* _Directions for this task_
Restate word for word the span that opens with the line containing "This screenshot has width=1568, height=649." and closes with the final line of the data; give only those lines.

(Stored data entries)
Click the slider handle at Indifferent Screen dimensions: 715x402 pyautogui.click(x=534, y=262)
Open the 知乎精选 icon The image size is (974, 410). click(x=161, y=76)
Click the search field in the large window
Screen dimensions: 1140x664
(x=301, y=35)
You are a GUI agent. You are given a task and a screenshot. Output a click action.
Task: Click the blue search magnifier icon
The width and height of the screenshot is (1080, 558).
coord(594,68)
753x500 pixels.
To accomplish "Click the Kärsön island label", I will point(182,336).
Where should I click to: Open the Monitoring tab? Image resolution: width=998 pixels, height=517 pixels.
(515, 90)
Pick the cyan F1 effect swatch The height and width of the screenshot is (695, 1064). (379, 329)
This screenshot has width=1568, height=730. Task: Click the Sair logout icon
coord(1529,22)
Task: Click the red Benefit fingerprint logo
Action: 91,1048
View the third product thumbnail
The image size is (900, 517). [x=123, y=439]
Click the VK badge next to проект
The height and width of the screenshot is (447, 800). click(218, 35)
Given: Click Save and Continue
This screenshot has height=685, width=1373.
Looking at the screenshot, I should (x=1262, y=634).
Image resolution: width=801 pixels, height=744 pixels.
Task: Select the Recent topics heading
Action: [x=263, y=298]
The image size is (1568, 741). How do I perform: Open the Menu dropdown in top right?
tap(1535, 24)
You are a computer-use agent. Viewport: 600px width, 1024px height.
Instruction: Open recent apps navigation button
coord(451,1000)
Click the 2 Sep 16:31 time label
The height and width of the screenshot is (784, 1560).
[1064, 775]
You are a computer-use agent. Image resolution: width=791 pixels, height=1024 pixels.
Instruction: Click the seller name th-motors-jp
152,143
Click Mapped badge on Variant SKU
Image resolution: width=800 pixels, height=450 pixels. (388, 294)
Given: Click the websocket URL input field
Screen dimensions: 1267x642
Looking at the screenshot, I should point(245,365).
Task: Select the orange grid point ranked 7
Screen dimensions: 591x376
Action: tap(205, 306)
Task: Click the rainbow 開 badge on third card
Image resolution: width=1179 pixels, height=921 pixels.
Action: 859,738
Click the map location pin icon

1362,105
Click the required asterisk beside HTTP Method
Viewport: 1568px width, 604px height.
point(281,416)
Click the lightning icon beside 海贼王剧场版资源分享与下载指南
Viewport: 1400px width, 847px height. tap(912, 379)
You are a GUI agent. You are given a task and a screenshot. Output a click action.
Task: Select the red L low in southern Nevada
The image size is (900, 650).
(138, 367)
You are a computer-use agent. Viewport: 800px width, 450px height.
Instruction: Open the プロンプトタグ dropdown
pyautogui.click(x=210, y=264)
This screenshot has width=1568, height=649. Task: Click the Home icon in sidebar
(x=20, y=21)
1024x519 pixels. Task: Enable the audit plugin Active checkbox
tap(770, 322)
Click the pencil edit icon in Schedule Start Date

* _Response_
This screenshot has width=1568, height=649. Task: Click the Home icon in sidebar
(x=20, y=21)
1024x519 pixels. Task: Enable the audit plugin Active checkbox
tap(770, 322)
Click the pencil edit icon in Schedule Start Date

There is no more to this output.